-- Start of Extracted information --

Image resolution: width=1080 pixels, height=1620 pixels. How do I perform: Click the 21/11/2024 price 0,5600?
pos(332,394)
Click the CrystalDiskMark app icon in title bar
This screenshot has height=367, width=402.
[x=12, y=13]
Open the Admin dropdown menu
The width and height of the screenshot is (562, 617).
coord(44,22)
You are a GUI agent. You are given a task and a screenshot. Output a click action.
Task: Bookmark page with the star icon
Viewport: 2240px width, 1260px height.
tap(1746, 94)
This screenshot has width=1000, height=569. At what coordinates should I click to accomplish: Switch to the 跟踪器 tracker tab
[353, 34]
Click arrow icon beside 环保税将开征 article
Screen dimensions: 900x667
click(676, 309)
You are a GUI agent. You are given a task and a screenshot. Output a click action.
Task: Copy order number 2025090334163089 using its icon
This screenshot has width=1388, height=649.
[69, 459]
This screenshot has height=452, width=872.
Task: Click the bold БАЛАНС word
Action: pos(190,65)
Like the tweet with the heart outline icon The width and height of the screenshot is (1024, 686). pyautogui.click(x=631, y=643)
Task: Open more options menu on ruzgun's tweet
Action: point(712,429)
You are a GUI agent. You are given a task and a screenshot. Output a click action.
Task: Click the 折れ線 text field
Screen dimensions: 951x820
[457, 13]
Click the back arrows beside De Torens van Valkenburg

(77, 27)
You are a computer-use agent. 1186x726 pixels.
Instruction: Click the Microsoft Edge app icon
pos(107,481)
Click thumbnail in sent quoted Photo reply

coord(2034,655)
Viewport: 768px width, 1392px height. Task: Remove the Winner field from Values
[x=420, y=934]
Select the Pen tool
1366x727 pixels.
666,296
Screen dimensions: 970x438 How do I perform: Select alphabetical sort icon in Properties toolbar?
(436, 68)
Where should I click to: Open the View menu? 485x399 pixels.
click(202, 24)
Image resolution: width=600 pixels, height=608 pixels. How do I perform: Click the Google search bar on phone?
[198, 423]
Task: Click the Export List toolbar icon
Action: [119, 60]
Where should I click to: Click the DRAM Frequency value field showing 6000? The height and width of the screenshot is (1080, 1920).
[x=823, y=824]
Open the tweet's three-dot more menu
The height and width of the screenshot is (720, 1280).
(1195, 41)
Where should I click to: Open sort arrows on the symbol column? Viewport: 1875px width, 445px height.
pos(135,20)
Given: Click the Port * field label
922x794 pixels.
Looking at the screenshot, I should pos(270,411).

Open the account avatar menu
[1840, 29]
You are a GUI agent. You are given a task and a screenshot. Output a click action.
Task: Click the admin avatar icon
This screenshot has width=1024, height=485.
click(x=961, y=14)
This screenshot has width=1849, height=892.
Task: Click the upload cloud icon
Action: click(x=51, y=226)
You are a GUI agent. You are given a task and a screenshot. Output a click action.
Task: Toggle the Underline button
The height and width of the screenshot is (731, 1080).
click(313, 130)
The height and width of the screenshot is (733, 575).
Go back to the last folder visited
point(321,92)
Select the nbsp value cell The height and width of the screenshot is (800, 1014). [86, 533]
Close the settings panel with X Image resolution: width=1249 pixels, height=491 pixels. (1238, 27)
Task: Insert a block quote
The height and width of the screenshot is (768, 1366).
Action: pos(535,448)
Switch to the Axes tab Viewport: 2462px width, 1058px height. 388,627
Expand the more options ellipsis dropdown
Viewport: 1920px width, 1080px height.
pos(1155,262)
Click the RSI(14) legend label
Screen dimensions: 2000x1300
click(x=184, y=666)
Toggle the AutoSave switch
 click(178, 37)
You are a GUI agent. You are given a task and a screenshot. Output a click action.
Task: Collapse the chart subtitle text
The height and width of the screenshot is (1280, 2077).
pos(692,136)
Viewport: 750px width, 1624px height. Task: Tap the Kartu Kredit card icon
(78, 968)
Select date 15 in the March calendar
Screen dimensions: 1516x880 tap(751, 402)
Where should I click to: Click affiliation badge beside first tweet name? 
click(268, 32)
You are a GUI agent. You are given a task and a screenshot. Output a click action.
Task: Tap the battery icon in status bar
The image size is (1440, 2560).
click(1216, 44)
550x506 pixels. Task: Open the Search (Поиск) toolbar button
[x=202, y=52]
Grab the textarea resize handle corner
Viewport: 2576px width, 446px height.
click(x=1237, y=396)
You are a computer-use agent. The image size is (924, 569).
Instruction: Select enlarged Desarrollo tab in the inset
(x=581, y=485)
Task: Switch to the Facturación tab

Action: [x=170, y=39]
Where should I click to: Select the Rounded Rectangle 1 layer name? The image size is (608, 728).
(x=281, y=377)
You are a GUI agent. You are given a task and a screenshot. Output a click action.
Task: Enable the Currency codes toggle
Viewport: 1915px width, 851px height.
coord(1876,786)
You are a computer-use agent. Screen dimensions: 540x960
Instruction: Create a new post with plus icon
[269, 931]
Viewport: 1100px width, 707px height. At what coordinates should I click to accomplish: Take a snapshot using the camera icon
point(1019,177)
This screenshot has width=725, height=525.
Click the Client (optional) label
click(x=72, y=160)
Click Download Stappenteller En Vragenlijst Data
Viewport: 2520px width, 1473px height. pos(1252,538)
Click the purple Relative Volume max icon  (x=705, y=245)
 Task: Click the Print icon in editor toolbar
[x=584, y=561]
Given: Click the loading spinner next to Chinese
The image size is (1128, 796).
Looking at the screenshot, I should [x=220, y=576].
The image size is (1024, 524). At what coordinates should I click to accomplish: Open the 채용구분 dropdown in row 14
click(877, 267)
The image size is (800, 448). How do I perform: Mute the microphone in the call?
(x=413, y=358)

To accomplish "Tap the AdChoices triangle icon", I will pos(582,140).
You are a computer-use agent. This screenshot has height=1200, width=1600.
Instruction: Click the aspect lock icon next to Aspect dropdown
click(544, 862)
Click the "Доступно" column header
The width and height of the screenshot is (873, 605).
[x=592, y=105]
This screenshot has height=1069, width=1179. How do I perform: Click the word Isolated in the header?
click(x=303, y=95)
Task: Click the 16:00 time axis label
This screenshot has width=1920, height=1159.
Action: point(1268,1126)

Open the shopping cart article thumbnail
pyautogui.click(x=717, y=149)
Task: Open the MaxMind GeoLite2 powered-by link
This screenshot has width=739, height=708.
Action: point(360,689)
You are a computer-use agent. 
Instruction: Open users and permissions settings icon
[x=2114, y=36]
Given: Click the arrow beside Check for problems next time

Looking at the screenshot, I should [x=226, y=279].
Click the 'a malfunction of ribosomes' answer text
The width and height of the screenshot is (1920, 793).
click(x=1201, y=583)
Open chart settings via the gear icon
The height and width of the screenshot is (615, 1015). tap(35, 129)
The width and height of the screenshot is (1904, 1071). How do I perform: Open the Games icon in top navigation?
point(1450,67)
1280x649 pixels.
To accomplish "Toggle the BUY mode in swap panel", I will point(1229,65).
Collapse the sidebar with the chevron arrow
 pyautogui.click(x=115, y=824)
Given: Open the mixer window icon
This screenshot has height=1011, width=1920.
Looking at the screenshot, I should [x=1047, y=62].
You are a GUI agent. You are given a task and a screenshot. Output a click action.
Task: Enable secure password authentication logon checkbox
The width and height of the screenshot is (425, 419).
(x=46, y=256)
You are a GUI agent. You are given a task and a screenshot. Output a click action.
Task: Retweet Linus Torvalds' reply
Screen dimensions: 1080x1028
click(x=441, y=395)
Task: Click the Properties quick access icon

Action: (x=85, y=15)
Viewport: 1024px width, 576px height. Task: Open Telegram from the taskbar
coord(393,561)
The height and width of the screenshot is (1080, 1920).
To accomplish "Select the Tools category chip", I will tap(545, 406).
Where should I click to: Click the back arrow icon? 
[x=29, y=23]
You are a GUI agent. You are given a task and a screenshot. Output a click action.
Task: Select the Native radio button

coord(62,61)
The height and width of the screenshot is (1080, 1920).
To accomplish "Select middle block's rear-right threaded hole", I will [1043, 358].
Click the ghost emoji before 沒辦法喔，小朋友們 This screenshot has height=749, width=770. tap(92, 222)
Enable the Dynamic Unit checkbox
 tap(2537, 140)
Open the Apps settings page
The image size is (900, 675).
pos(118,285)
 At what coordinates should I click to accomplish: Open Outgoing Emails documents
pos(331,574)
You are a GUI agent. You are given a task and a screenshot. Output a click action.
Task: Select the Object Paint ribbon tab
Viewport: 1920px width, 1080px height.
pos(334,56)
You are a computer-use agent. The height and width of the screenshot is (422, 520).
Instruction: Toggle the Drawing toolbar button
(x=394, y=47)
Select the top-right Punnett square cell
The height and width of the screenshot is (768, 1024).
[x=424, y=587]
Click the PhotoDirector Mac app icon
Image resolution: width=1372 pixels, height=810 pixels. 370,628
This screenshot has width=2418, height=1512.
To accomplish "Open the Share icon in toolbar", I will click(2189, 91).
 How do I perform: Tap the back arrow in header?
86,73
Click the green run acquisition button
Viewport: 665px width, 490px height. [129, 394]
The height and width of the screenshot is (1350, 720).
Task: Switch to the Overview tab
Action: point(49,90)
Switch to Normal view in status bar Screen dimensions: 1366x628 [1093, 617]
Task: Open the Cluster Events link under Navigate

-- End of Extracted information --

» **Task**
Reproduce verbatim the stretch of rows from the line containing "Click the purple" through the line containing "I will pos(582,140).", both ends included.

» **Solution**
Click the purple Relative Volume max icon  (x=705, y=245)
 Task: Click the Print icon in editor toolbar
[x=584, y=561]
Given: Click the loading spinner next to Chinese
The image size is (1128, 796).
Looking at the screenshot, I should [x=220, y=576].
The image size is (1024, 524). At what coordinates should I click to accomplish: Open the 채용구분 dropdown in row 14
click(877, 267)
The image size is (800, 448). How do I perform: Mute the microphone in the call?
(x=413, y=358)

To accomplish "Tap the AdChoices triangle icon", I will pos(582,140).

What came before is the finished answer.